> TO-DO LIST
1/ Copy everything in the fishing thread from "## andypat (Jan" down to "got dat right.".
2/ Does each statement agree with the fishing thread? Answer yes or no for each, quoting the deciding words.
(a) Pomatomus salta used 6" nuclear chicken grubs on a 1 oz jighead.
(b) kurazy kracka will post pictures of the weakfish.
(c) kurazy kracka calls the moon on Friday night his favorite to fish.
3/ Answer these questions from the fishing thread:
(a) What does CYT say "weakie" means?
(b) According to Pomatomus salta, what decides which side of the inlet to fish for flounder?
(c) When does kurazy kracka plan to run down and give it a go?

We need pictures. LOL!


----------



## CYT (Nov 9, 2015)

andypat said:


> We need pictures. LOL!


x2


----------



## CYT (Nov 9, 2015)

kurazy kracka said:


> keeper flatties aren't too difficult to get in IRI if the water clarity is good, I favor the S side...my buddy just pulled a 5lb weakie out too the other night along with a bunch of schoolie bass n blues.


Was it a weakie or a nice spec ? 

spec=speckled trout weakie=grey trout

I believe weakie's get much bigger than specs ??


----------



## andypat (Jan 7, 2004)

CYT said:


> Was it a weakie or a nice spec ?
> 
> spec=speckled trout weakie=grey trout
> 
> I believe weakie's get much bigger than specs ??


------You got dat right.


----------



## kurazy kracka (Oct 14, 2008)

CYT said:


> Was it a weakie or a nice spec ?
> 
> spec=speckled trout weakie=grey trout
> 
> I believe weakie's get much bigger than specs ??


weakfish......no pics coming from me.


----------



## CYT (Nov 9, 2015)

kurazy kracka said:


> weakfish......no pics coming from me.


Are you still "on the rack" Kracka? How's that foot?

We need you out there finesse fishing those south side flatties in tight to the rocks.


----------



## Pomatomus salta (May 3, 2016)

which side of the inlet you fish for flounder has everything to do with tide...I caught quite a few of them south side flounder "tight to the rocks" last june..used 6" nuclear chicken grubs on a 1 oz jighead


----------



## kurazy kracka (Oct 14, 2008)

CYT said:


> Are you still "on the rack" Kracka? How's that foot?
> 
> We need you out there finesse fishing those south side flatties in tight to the rocks.


I am gonna try and run down friday night and give it a go, it's a good tide but not my favorite moon to fish. haven't been out since getting sliced up. It's healing pretty well but still a cut there too. I can do most stuff normally again now.

> INFORMATION GIVEN
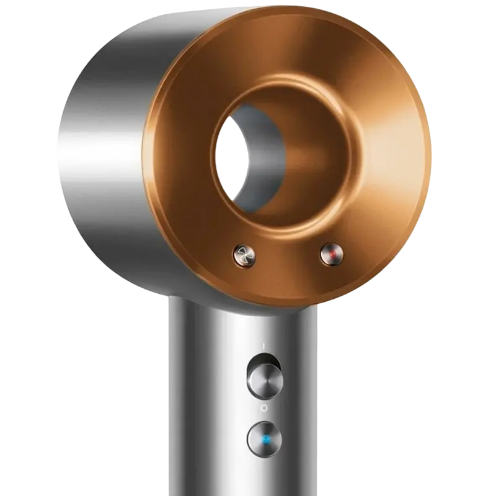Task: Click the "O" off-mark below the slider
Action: click(x=264, y=407)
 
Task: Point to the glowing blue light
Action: click(x=266, y=440)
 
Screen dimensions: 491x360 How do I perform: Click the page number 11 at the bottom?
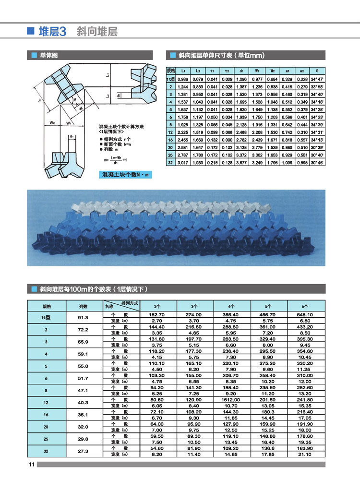(31, 464)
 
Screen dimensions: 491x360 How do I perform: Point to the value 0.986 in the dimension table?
(183, 79)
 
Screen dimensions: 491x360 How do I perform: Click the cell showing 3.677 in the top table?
(241, 163)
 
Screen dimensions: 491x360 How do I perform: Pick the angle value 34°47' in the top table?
(316, 79)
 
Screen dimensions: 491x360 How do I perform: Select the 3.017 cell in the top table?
(183, 163)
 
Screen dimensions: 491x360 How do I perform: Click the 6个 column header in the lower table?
(306, 306)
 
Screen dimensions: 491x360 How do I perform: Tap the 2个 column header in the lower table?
(157, 306)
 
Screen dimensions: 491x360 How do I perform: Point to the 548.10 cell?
(306, 314)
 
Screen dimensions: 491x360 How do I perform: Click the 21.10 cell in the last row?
(306, 454)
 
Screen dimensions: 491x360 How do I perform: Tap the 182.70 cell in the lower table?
(157, 314)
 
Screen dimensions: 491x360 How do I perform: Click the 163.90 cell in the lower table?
(306, 449)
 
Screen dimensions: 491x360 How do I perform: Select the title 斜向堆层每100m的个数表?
(94, 289)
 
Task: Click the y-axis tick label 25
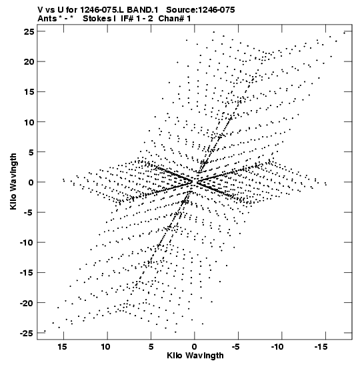point(29,31)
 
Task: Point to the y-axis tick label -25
point(27,333)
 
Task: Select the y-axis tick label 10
point(29,121)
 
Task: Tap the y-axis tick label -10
point(27,243)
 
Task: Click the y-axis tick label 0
point(31,182)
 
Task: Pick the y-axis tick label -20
point(27,303)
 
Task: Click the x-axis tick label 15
point(62,346)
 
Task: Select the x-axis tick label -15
point(321,346)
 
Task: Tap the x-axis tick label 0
point(195,346)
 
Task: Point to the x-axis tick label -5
point(236,346)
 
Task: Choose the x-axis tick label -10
point(277,346)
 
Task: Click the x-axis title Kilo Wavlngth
point(195,356)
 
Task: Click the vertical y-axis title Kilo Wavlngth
point(13,181)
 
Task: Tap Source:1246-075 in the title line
point(201,10)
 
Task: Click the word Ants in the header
point(47,19)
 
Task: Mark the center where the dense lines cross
point(195,181)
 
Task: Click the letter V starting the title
point(40,10)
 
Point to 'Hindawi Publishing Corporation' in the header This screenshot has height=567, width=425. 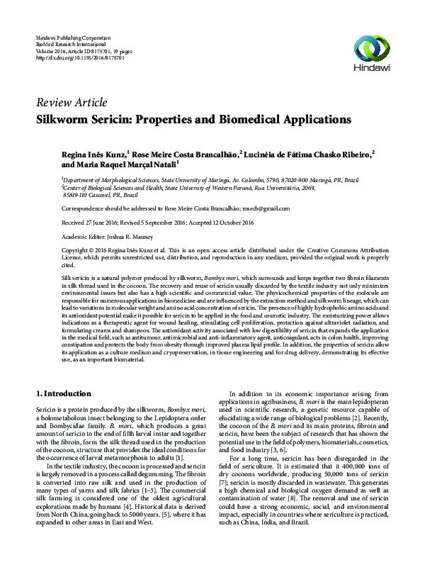click(74, 36)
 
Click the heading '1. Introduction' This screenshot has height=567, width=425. click(63, 393)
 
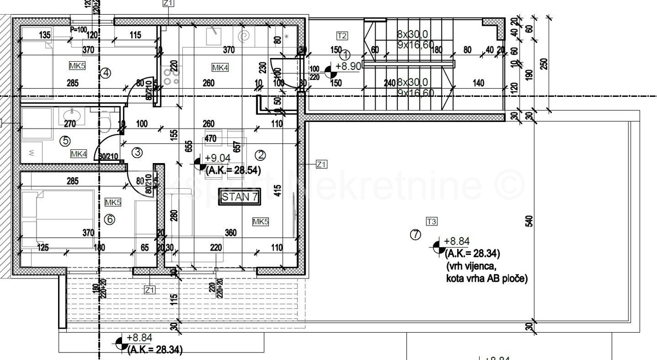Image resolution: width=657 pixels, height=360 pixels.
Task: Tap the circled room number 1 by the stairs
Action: click(345, 55)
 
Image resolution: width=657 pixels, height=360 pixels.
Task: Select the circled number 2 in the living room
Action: click(260, 154)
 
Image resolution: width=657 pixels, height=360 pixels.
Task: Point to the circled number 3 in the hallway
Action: click(137, 152)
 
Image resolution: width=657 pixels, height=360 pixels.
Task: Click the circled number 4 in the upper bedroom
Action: click(106, 72)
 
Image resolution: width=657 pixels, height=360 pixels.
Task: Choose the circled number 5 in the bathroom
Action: click(65, 141)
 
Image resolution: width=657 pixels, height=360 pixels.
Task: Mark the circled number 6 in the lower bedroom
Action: click(109, 219)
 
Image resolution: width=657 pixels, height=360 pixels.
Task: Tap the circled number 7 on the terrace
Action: click(415, 235)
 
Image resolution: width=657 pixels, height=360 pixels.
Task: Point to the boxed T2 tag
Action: click(342, 36)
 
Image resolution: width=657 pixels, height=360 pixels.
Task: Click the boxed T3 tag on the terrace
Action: click(432, 222)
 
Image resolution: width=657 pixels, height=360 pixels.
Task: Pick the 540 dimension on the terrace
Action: click(529, 222)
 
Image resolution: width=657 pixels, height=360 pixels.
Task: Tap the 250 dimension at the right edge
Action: click(543, 63)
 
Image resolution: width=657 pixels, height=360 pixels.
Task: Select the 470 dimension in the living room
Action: click(211, 140)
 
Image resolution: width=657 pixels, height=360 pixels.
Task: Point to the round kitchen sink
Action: click(244, 36)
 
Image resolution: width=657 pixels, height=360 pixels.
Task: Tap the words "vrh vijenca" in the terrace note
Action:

> SOLUTIONS BELOW
1/
## andypat (Jan 7, 2004)

CYT said:


> Was it a weakie or a nice spec ?
> 
> spec=speckled trout weakie=grey trout
> 
> I believe weakie's get much bigger than specs ??


------You got dat right.

2/
(a) Yes: "used 6" nuclear chicken grubs on a 1 oz jighead"
(b) No: "no pics coming from me."
(c) No: "it's a good tide but not my favorite moon to fish"

3/
(a) Grey trout
(b) Tide
(c) Friday night